» Document segment:
..............................
He noted that current teenagers in those areas have lived under this threat their entire lives.

Duvdevani said that because this is a grass-roots fundraiser, there is no overhead and everything raised goes directly into funding the playgrounds, supporting the communities and an Israeli start-up company.

The company installs the playground in a central location in each community.

“They’re really not that expensive,” Duvdevani said. The “Hurricane” generally sells for about $4,600, but the company is making the 50 playgrounds available, completely installed, for about $3,500 each, making the total project about $175,000.

Thus far, seven of the 50 playgrounds have been installed, and there has been “great feedback from the moshavim and kibbutzim where we have installed them,” Duvdevani said.

The situation there was not always as stressful. In 2005, Israel withdrew from Gaza completely, uprooting a couple of Israel communities and leaving behind the communities’ economic infrastructure for the Palestinians to use. Instead, the Palestinians demolished it.

The next year, Hamas forcibly took over Gaza and began hostilities toward Israel, including digging “terror tunnels” under the border with the idea of abducting Israelis. Faced with a regime in Gaza that is sworn to the elimination of Israel, Israel had to reinforce the border and limit the importation of materials that could be used to further hostilities. Egypt similarly closed its border with Gaza in an even more restrictive manner.

It is far different from when Duvdevani was growing up there. “The fence between us and Gaza was one that looked more like the fence in your backyard,” including the occasional holes, he said. “When I was young, we’d go to Gaza, to the markets, to the beach” and visit friends.

Today, Gaza is “the most secure border in the country… it’s unbelievable.”

Nevertheless, he is still in touch with Gazans who used to work at the moshav, calling them when there are hostilities to make sure they are safe. “Regardless of our national conflicts, we still have really good and really close interpersonal relations with individuals.”
..............................
» Instruction a: Do statements (i), (ii) and (iii) agree with the playground fundraiser article? For each, answer yes or no and quote the deciding words. (i) Seven of the 50 playgrounds have been installed so far. (ii) The “Hurricane” generally sells for about $3,500. (iii) Israel withdrew from Gaza completely in 2005.

» Given records:
..............................
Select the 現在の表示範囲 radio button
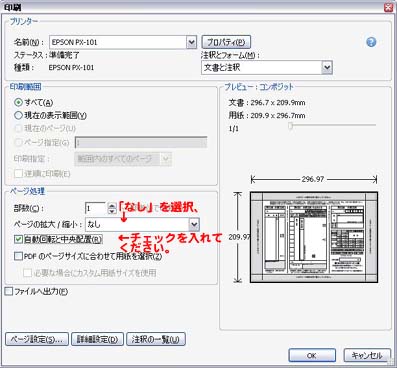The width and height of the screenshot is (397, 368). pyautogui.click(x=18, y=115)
..............................
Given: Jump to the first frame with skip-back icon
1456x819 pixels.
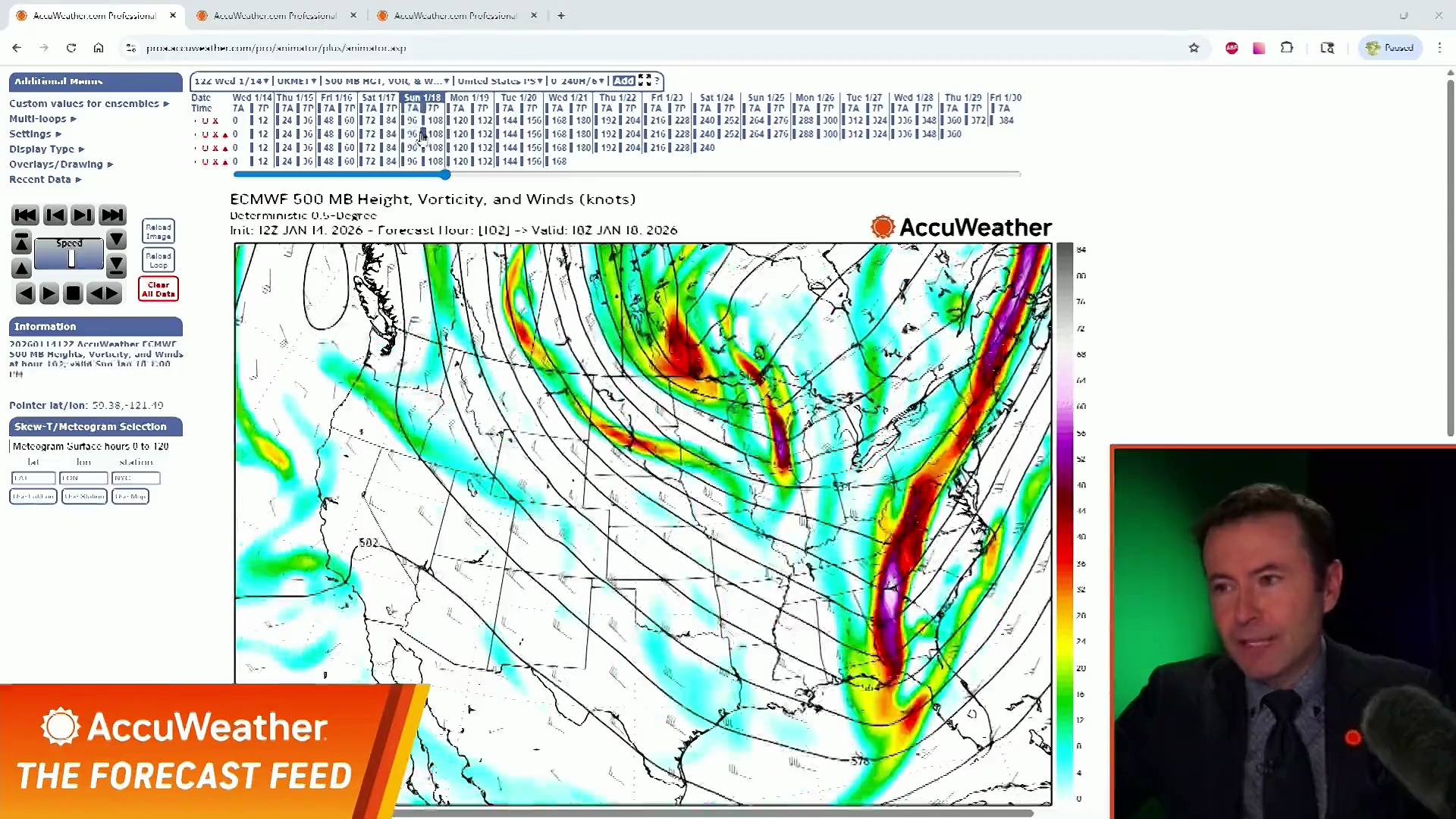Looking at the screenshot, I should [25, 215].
..............................
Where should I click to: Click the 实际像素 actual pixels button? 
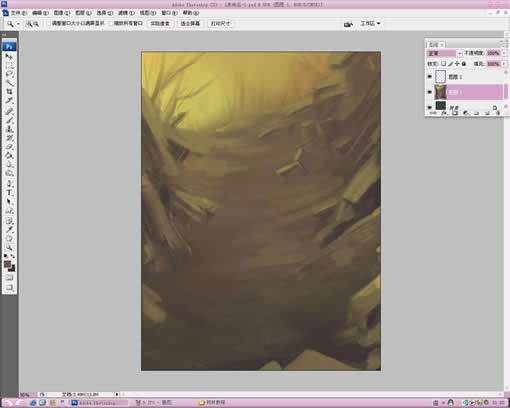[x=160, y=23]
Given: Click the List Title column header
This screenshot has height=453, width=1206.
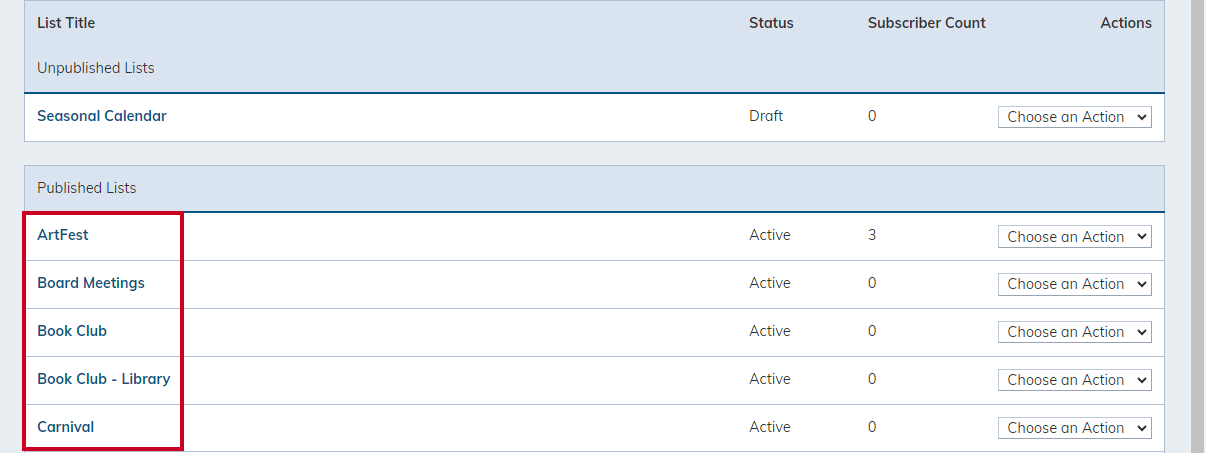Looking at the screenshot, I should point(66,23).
..............................
» Instruction b: Print only the lines of the listing from the line with "Given: Click the List Title column header" to the line with "Looking at the screenshot, I should point(66,23).", including both of those lines, and leave the pictures out.

» Expected answer a:
(i) Yes: “Thus far, seven of the 50 playgrounds have been installed”
(ii) No: “The “Hurricane” generally sells for about $4,600”
(iii) Yes: “In 2005, Israel withdrew from Gaza completely”

» Expected answer b:
Given: Click the List Title column header
This screenshot has height=453, width=1206.
Looking at the screenshot, I should point(66,23).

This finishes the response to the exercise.